4- Se rendre présentable et au fait des découvertes des neurosciences.

Une 4ème méthode beaucoup plus efficace que celle-ci-dessus consiste à rendre présentable l’obscurantisme parmi les nombreuses avancées dans le domaine des neurosciences : c’est ainsi qu’ils ont inventé un nouveau mouvement : le neuro-osbcurantisme qui fait illusion parmi beaucoup de chercheurs scientifiques qui prennent leur apparente ouverture d’esprit comme réelle.

D’où vient les principaux dangers ?

Un grand ennemi des obscurantistes est l’existence  d’associations de parents et d’internet, qui permet aux parents l’accès à l’information, de se passer le mot, et donc de limiter leur pouvoir de désinformation et de culpabilisation : car ces parents informés deviennent en conséquence moins influençables et donc présentent le risque de sortir de leur emprise pour trouver des solutions ailleurs et autrement.

Ces parents, qui se regroupent en réseaux d’entraide sont vus comme des parents réfractaires.
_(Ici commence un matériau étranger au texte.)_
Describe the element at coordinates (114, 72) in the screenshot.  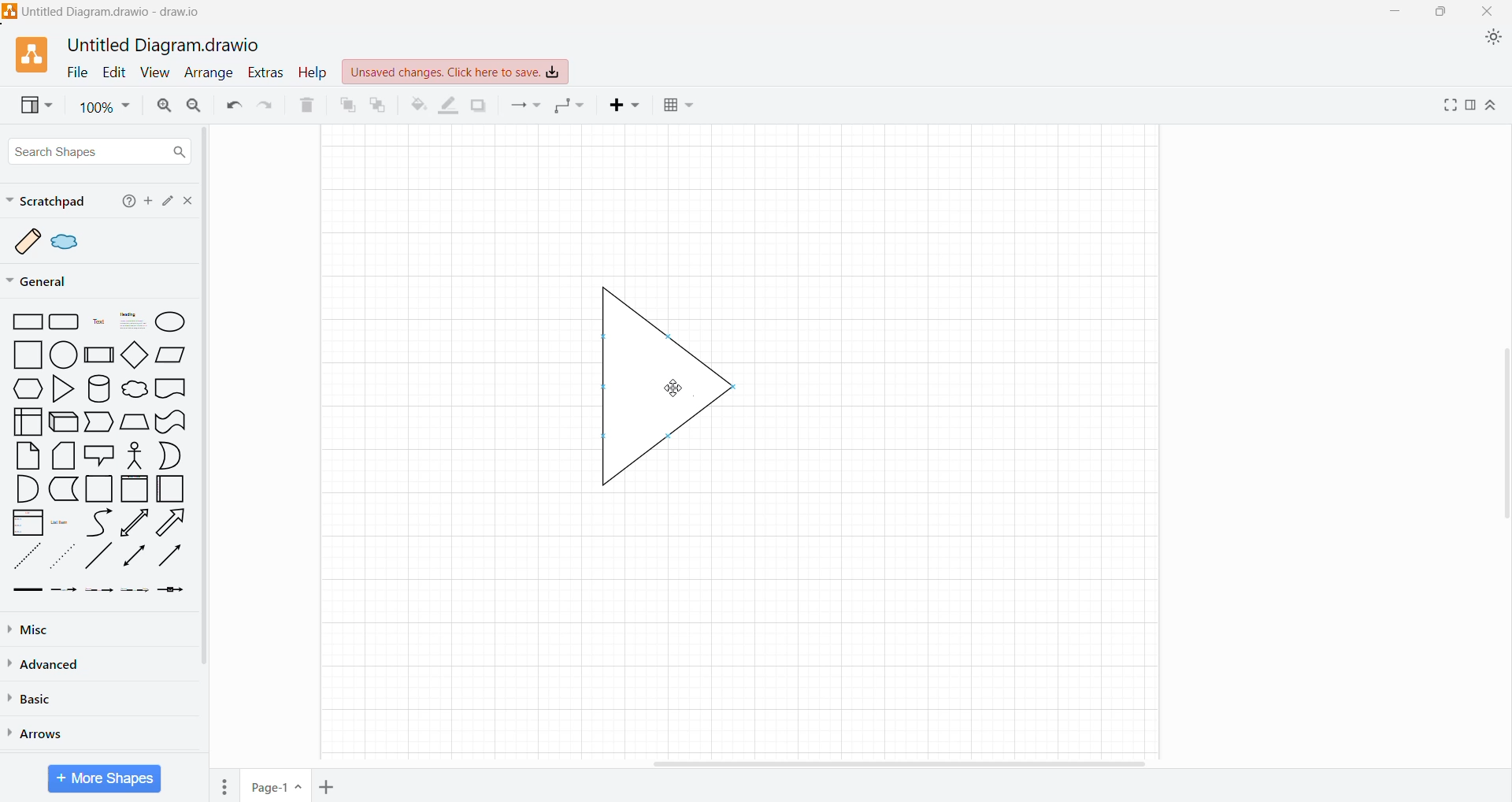
I see `Edit` at that location.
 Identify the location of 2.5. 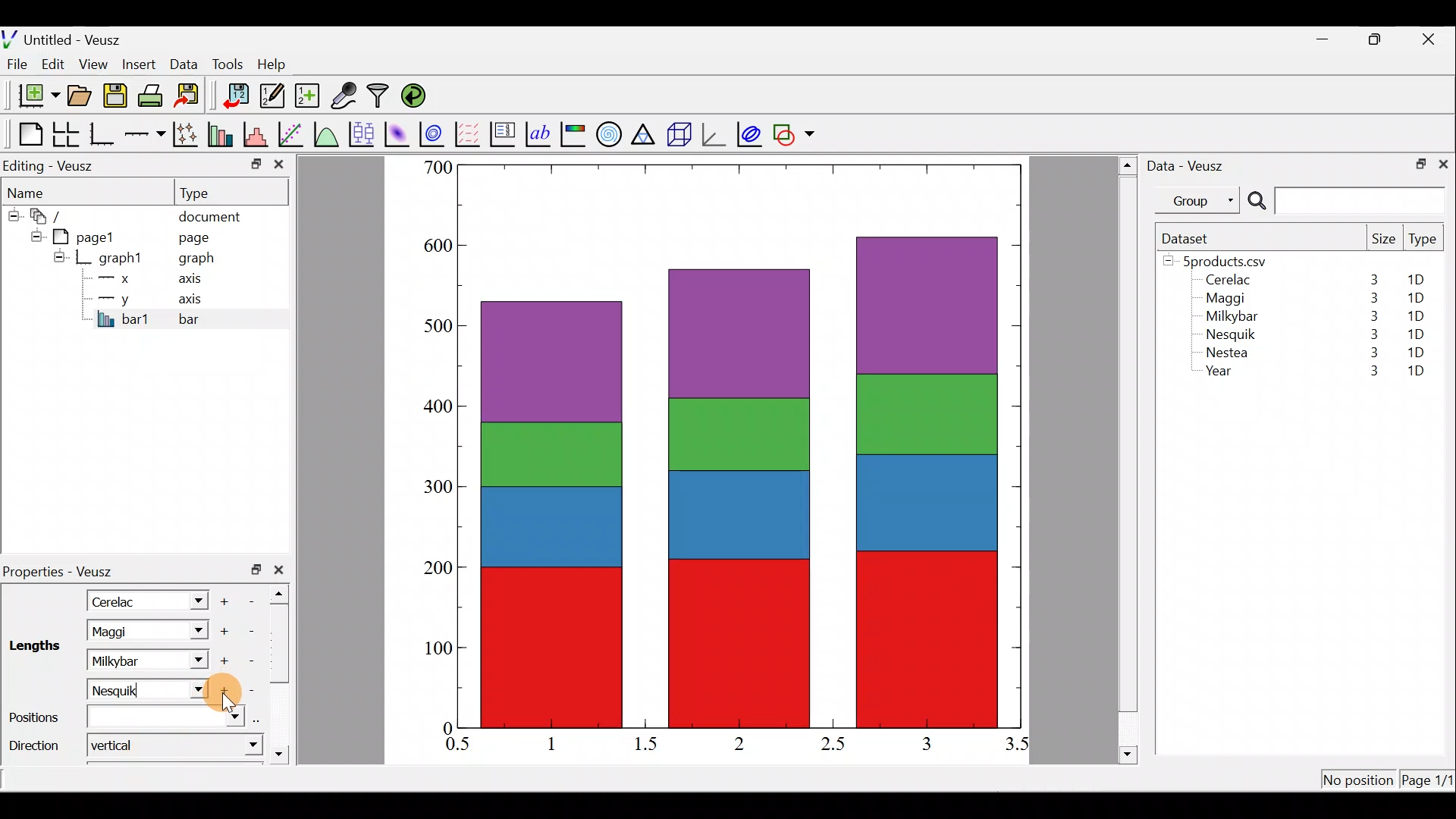
(833, 744).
Pour limiter cela, les obscurantistes conseillent aux parents qui découvrent l’autisme de leur enfant de ne surtout pas aller sur internet, et bien entendu ne parlent pas des associations de parents, car un parent isolé est bien plus malléable qu’un parent averti.

Un autre danger est venu récemment de l’Etat lui-même qui allait publier des recommandations de bonnes pratiques dans lesquelles leur pratique n’était pas recommandée. Les obscurautistes ont pu limiter les conséquences potentiellement néfastes pour eux grâce à leur pouvoir d’action dans les médias, en faisant publier un article dans un quotidien acquis à leur mouvement un peu avant la publication des recommandations. Ils ont ensuite usé de leur pouvoir d’influence pour faire pression sur la Haute autorité de santé qui a alors changé les recommandations à leur demande, passant de « non recommandées » à « non consensuelles« . Cela est resté quand même un danger, mais il a pu être écarté puisque au final ces recommandations n’ont aucune conséquence sur leur quotidien et sur celui des enfants, bien que les apparences puissent laisser penser qu’elles ont été prises en compte dans leur pratique.